Extrait du texte:
══════════

D'ailleurs le programme de la section industrielle impose cette étude et insiste sagement sur la nécessité de multiplier les exemples de représentations graphiques.

Ecoles normales primaires. ? L'enseignement de l'algèbre ne figure qu'aux programmes de la première et de la seconde année, qui sont identiques à ceux des écoles primaires supérieures.

Tout ce que nous venons de dire plus haut s'applique encore à cet enseignement ; mais, comme il s'agit ici de former des maîtres, il ne sera pas inutile d'insister un peu plus sur le côté théorique du calcul algébrique.

Problèmes d'algèbre. ? La résolution d'un problème par l'algèbre est l'application stricte de la méthode analytique, de la méthode déductive. C'est donc une voie logique et sûre qui, sans tâtonnements, conduit à trouver le résultat cherché sous sa forme la plus générale.

══════════

Entrées du jeu de données:
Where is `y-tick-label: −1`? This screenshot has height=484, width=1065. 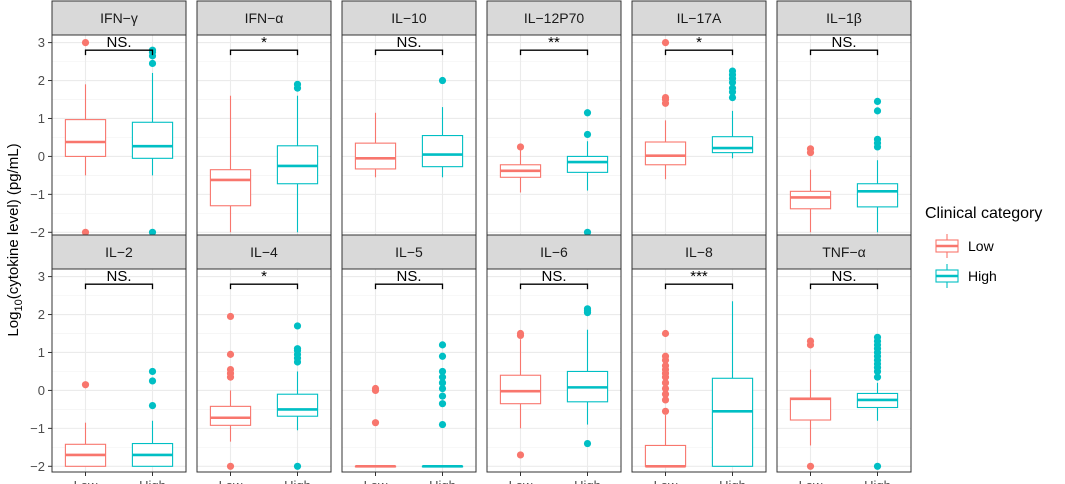 y-tick-label: −1 is located at coordinates (38, 428).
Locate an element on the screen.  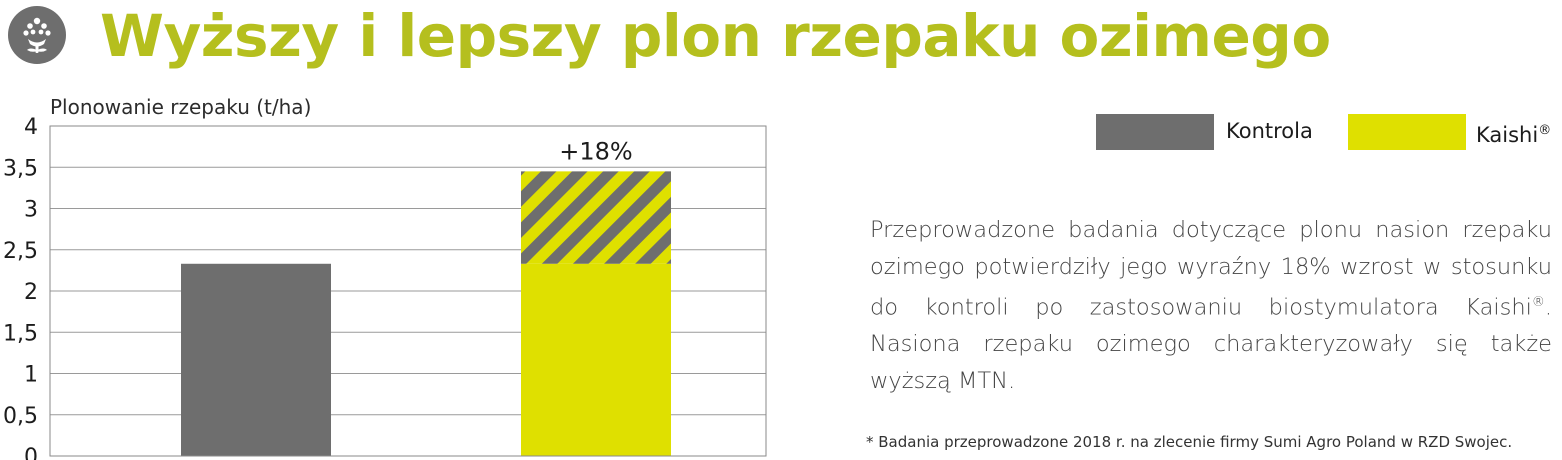
y-tick-label: 1,5 is located at coordinates (20, 334).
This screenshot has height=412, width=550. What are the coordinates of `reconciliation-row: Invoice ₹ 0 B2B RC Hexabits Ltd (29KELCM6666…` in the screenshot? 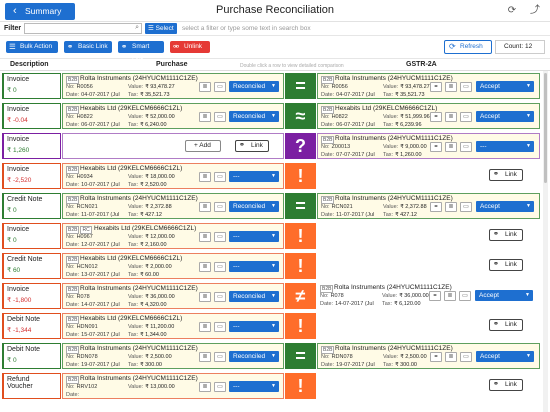 It's located at (271, 236).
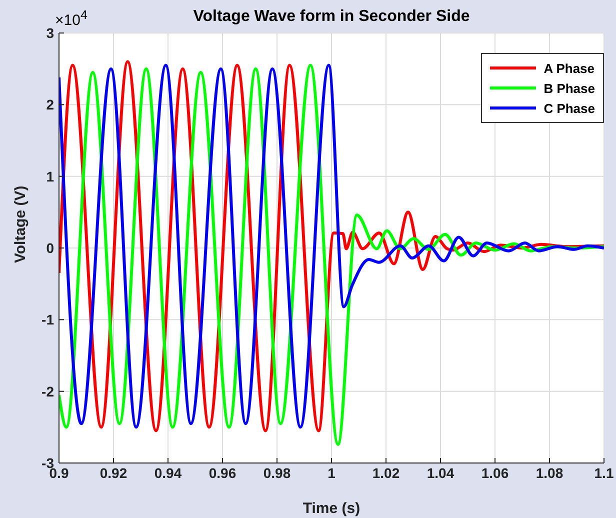  I want to click on x-tick-label: 1.06, so click(495, 472).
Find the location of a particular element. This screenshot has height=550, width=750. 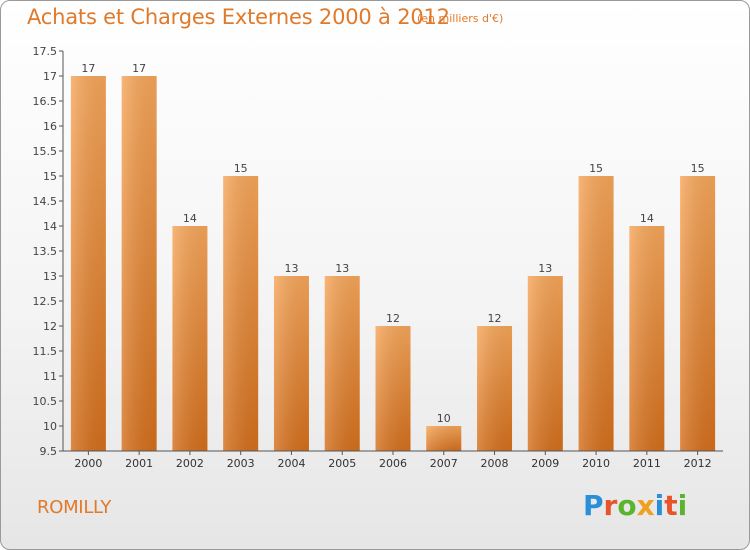

x-tick-label: 2004 is located at coordinates (291, 464).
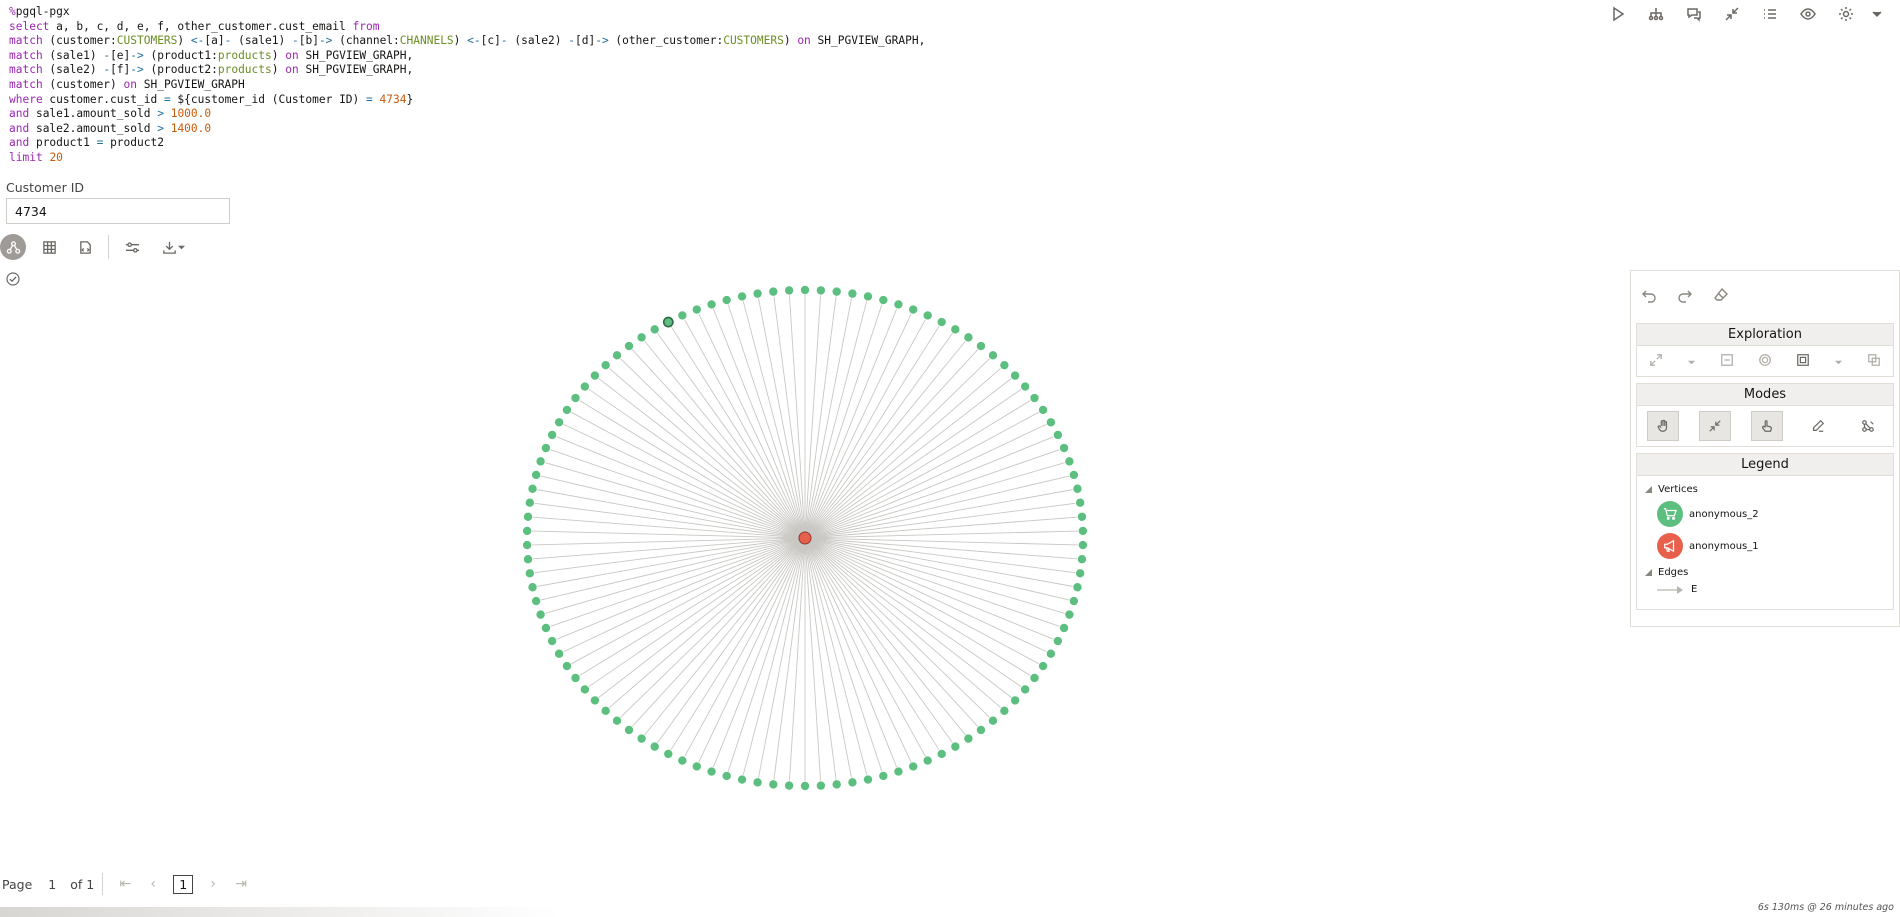 This screenshot has height=917, width=1900. I want to click on first-page-icon: ⇤, so click(126, 884).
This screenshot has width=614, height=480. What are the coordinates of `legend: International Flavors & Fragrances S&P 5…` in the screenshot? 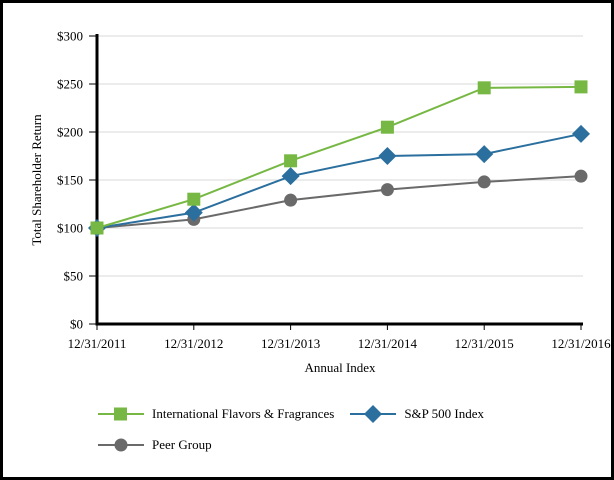 It's located at (354, 430).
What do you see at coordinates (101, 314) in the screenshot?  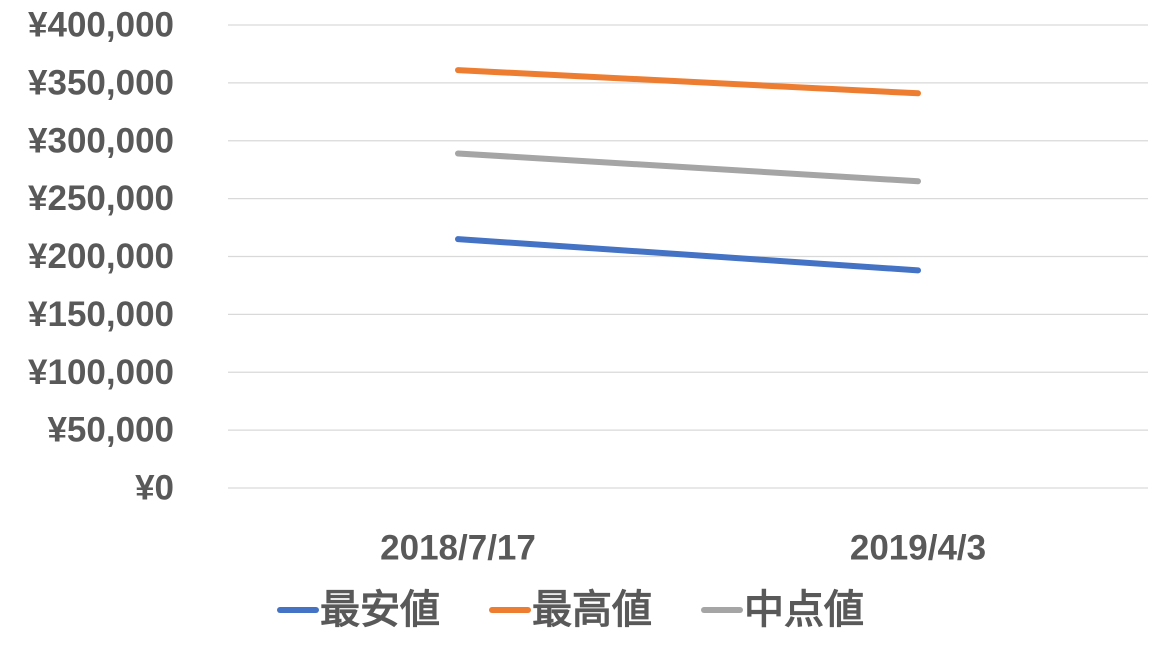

══════════

Tâches et exercices:
(1) D'après l'extrait sur l'enseignement de l'algèbre, à quelles années des écoles normales primaires cet enseignement figure-t-il au programme ?
(2) Dans les entrées, reprenez le passage allant de la ligne contenant « Find the location » jusqu'à la ligne contenant « This screenshot has height=917, width=1900. », en remplaçant « particular element » par « specific element » sans rien modifier d'autre. Laissez les images de côté, s'il vous plaît.

Réponses aux tâches:
(1) À la première et à la seconde année.

(2)
Find the location of a specific element. This screenshot has height=550, width=750. 

x-tick-label: 2004 is located at coordinates (291, 464).
 This screenshot has height=917, width=1900. I want to click on first-page-icon: ⇤, so click(126, 884).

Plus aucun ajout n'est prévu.